Bain & Company’s report drew on Grab as an example which received US$340 million in several rounds of venture funding in 2014 after moving its headquarters from Malaysia to Singapore. By adding new services, Grab expanded rapidly across eight ASEAN countries and eventually bought out rival Uber’s regional business in 2018.

“Grab is the region’s number one ride-hailing business and its biggest startup success story, with a market capitalization of US$11 billion,” Bain & Co stated.

In 2017, the number of recorded venture capital deals saw a four-fold increase to 524, as compared to 2012, and private equity deal value increase 75 percent to US$15 billion, breaking out of a decade-long phase of flat growth, the report highlighted.

A bulk of new capital went to technology companies, with deal counts rising 40 percent in 2017 from 20 percent in 2014, the report highlighted. More than 60% of Southeast Asian investors surveyed cited that technology is their main target for 2019, primarily fintech. The region also produced its first set of unicorns during this time frame.

“It’s a jarring acceleration,” Bain & Co said. “Investment in Southeast Asia over the past decade has been surprisingly low, given the region’s average economic growth of 7% a year, a burgeoning middle class and a rapidly growing pool of digital natives.”

Private equity investment in the region in the past decade hovered roughly between US$6 billion to US$9 billion, the firm added.

“The tipping point took longer to reach but years of solid economic growth, government support for startups and perseverance by private equity funds created the conditions for a rapid transition to the next phase of growth,” Bain & Co said.

The report also noted how investors are attracted by the region’s strong macroeconomic fundamentals, the chance to invest in emerging regional firms and a deepening secondary market for deals of all sizes.
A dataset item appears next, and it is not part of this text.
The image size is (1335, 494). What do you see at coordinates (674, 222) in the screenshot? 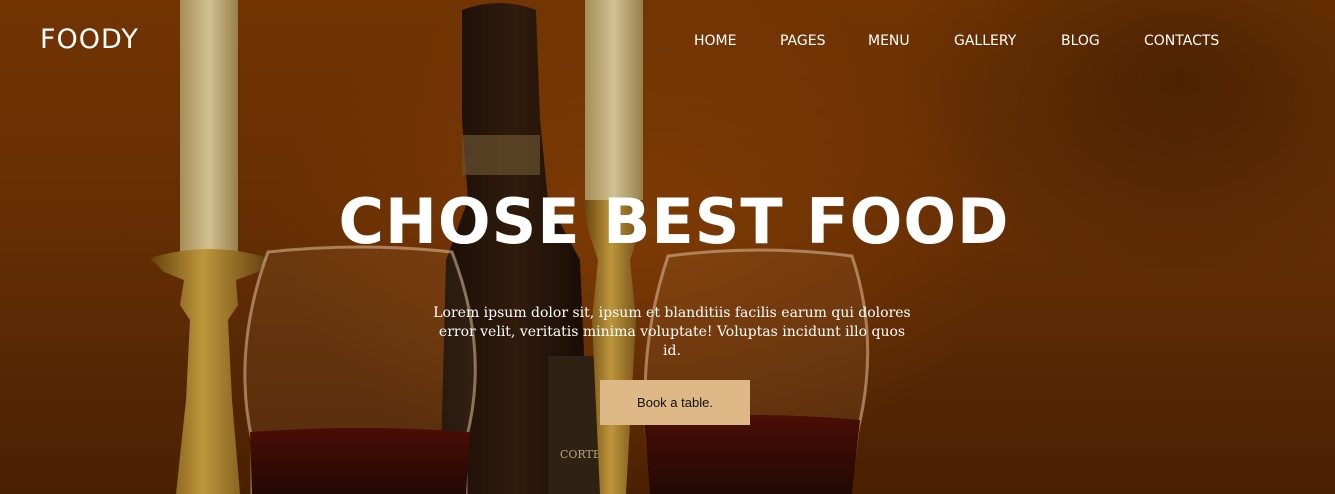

Meanwhile, strong exit momentum and healthy returns are also contributing to a faster pace of investment by accelerating a healthy recycling of capital, Bain & Co. highlighted.

In 2017, exit deal value in the region rose to US$16 billion, up 86 percent from the previous five year average, the report noted.

“That virtuous investment cycle helps private equity fund managers feel more confident about raising new funds and putting capital to work,” the firm said. “And as private equity funds expand their portfolios, they broaden the potential market for secondary transactions.”

Whilst Singapore as Southeast Asia’s investment hub, the report noted that startup ecosystems are emerging across the region. A separate survey indicated that nearly 90% of investors see Indonesia and Vietnam as the ‘hottest’ Southeast Asian market outside of Singapore in 2019.

“Together, Indonesia and Vietnam generated 20 percent of the region’s private equity deal value over the past five years, and that percentage is likely to grow,” Bain & Co added.

With growth of investment in the region and a strong and healthy ecosystem in the region, another line of Grab, Go-Jek and Traveloka in the fintech industry might come to light in the next few years.